Another stalking murder dominates headlines. The victim had filed police reports, obtained a protection order, and done everything the system asked. The system failed anyway. A wave of grief and rage follows. Into this moment steps AegisAI, a startup offering a subscription service: AI algorithms analyze communication patterns, location data, social media activity, and public records to predict escalation risk. When risk crosses a threshold, the system dispatches contracted private security personnel within minutes. The service costs 290,000 won per month — roughly the price of a gym membership. Within six months, 180,000 subscribers sign up, overwhelmingly women aged 20 to 40. The National Police Agency objects that privatized security undermines the state's duty to protect citizens. Constitutional scholars debate whether safety has become a commodity that only the paying can access. AegisAI's investors quietly double down. A class-action lawsuit argues the service constitutes illegal private policing. The court delays its ruling. Meanwhile, the subscriber count climbs past 400,000.
Lee Eunji, a 31-year-old graphic designer in Bundang, wakes at 3:17 AM on a Tuesday in January 2028 to a vibration pattern she has memorized: three short, two long. Her AegisAI app shows an amber alert — her ex-boyfriend's phone has been detected within 800 meters of her apartment for the third time this week, between midnight and 4 AM. A message reads: 'Security response team notified. ETA 6 minutes. Remain inside. Recording activated.' She hears a car pull up outside. She does not know if it is the security team or him. She does know that the police protection order in her drawer has never once made a car appear outside her window at 3 AM.

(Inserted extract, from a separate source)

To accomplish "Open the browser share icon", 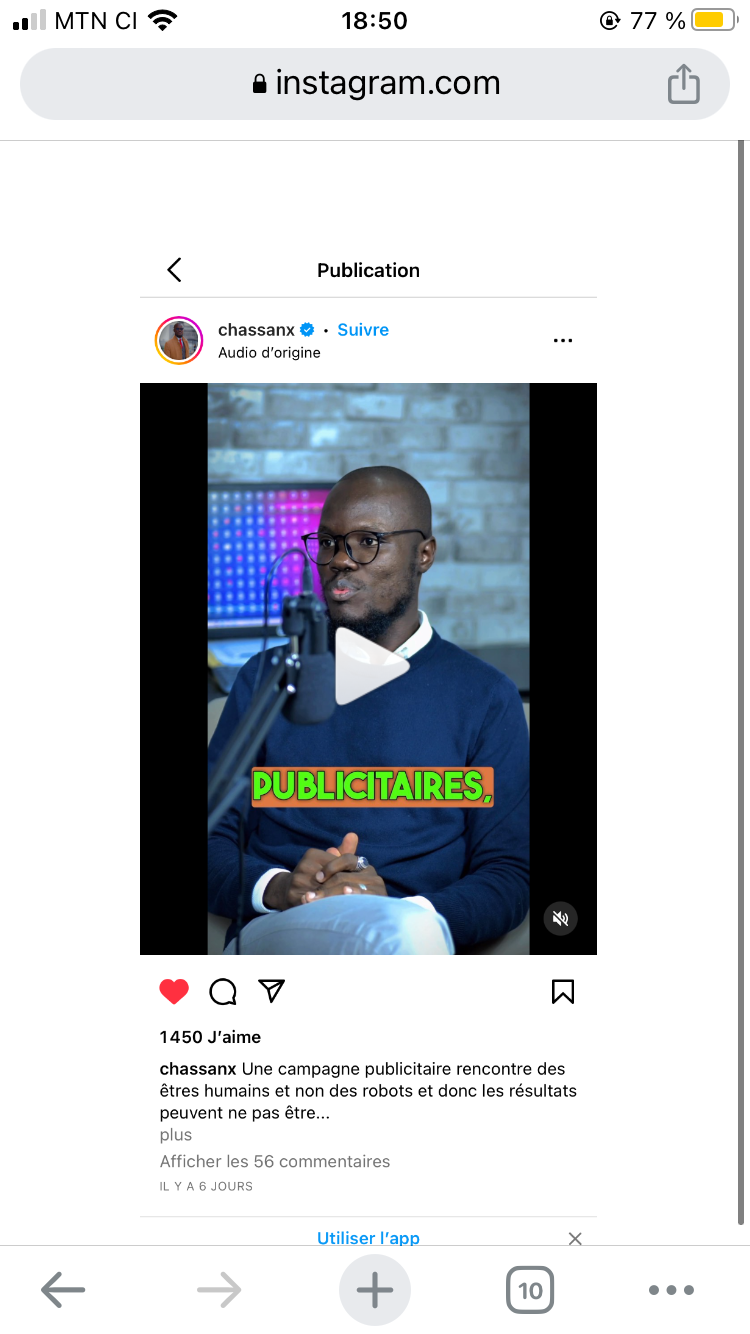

The state's monopoly on security has always been aspirational rather than actual. Police cannot be everywhere, and protection orders are pieces of paper that depend on the willingness of the perpetrator to obey them. If private technology can genuinely predict and prevent violence that the state cannot, opposing it on principle means accepting preventable deaths for the sake of institutional symmetry. The real scandal is not that a private service exists, but that the public system's failure created the demand for it. The correct response is not to ban AegisAI but to make its capabilities a public service available to everyone regardless of ability to pay.